The grocer’s bakery staff are gaining the specialist skills needed at a new facility, says Joanne Ellul

Staff requiring specialist skills pose a challenge for retailers when the store is the normal training ground.

Sainsbury’s is facing this challenge by taking its specialist bakery employees out of its stores for their training in order to speed it up and improve their skills.

The grocer opened its dedicated Bakery College at Whitworth’s Mill in Wellingborough, Northamptonshire last month. All 1,500 Sainsbury’s bakery staff will spend five days at the college, which is open 46 weeks a year. And its 400 bakery managers will participate in a two-day behavioural training course on how to coach and manage their staff.

The college will also help Sainsbury’s 300 bakery apprentices halve the time it takes it takes to complete the job-related qualification of the level 2 diploma in retail, reducing it from a year to six months.

Previously, all training was done in the stores and lectures were given at conference centres.

The new college trains 10 staff at a time and has exactly the same equipment as in-store to ensure the skills are transferable.

The same training materials are used to teach the entire bread-making process, from the biology of yeast to baking the bread and displaying the products on makeshift shelves.
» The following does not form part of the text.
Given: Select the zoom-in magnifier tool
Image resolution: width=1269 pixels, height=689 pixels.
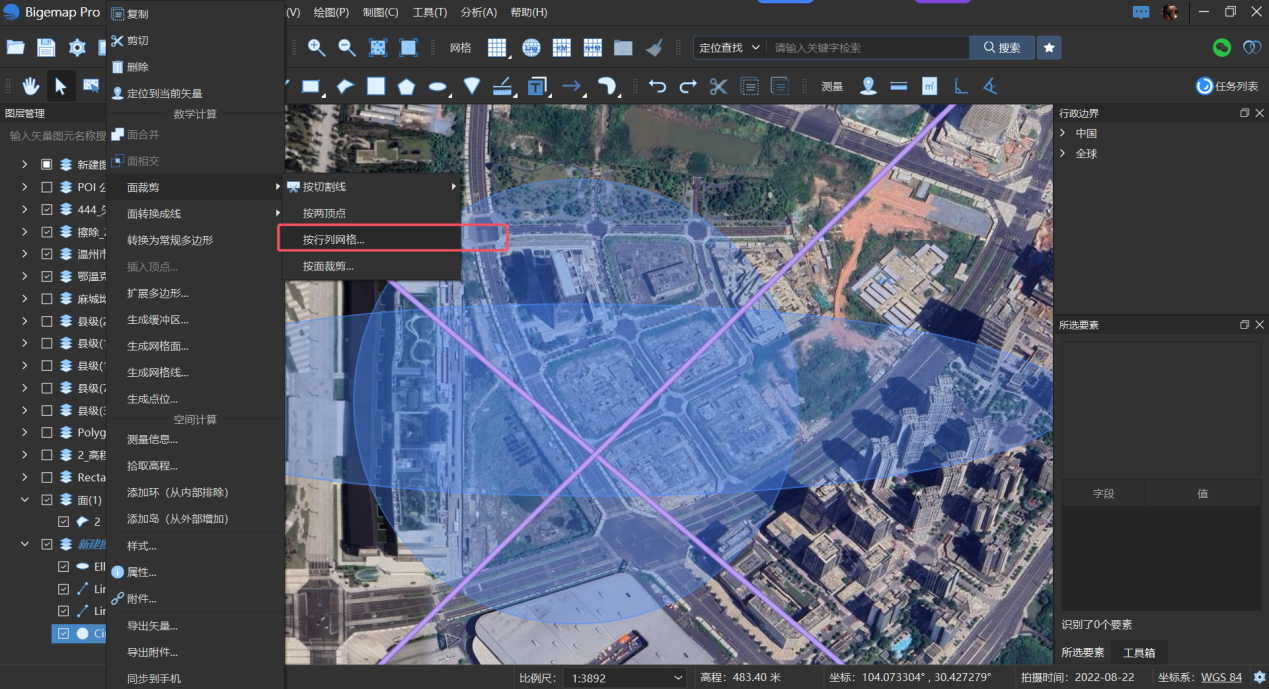Looking at the screenshot, I should coord(316,47).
Training in one place at one time can improve its quality.

Sainsbury’s head of learning and development Sue Round says the college “provides consistent and uninterrupted training, where previously staff had to move from store to store to complete all aspects of their training”.

At the college, mistakes can be made in the baking process without any impact on product and quality can be assessed and questioned. The college provides focused training, whereas in stores there are other things such as sales, waste and customers to consider, says bakery coach Simon Herbert.

This improved training leads to a better customer experience. Round says: “Staff actually see the process of bread-making come alive with the mill and are better placed to answer the technical queries about the ingredients of our baked products.”

Consistent training means consistent quality of products, which the customer expects, she adds.

What does this investment in up-skilling mean for retention of staff? “By having this training experience, this makes them [staff] more loyal to Sainsbury’s and likely to stay with us,” Round says.

As well as improving the customer experience, staff can benefit in their own career development too.

Training outside of the store also allows better use of personnel in stores. “We don’t have to buddy up new bakery staff with trained ones in-store,” says Sainsbury’s bakery manager Dini Roman.

The training programme fits into Sainsbury’s wider commercial strategy of in-store bakery expansion and defining itself against the competition.

“Bakers need to have the artisan skills you have in a traditional high street bakery. Bread is an emotive category for customers, where well-baked products do encourage loyalty,” says Sainsbury’s category manager, bakery, Kim Brown.

Round concludes: “If the college programme works well, this is something to think about expanding across other product categories.”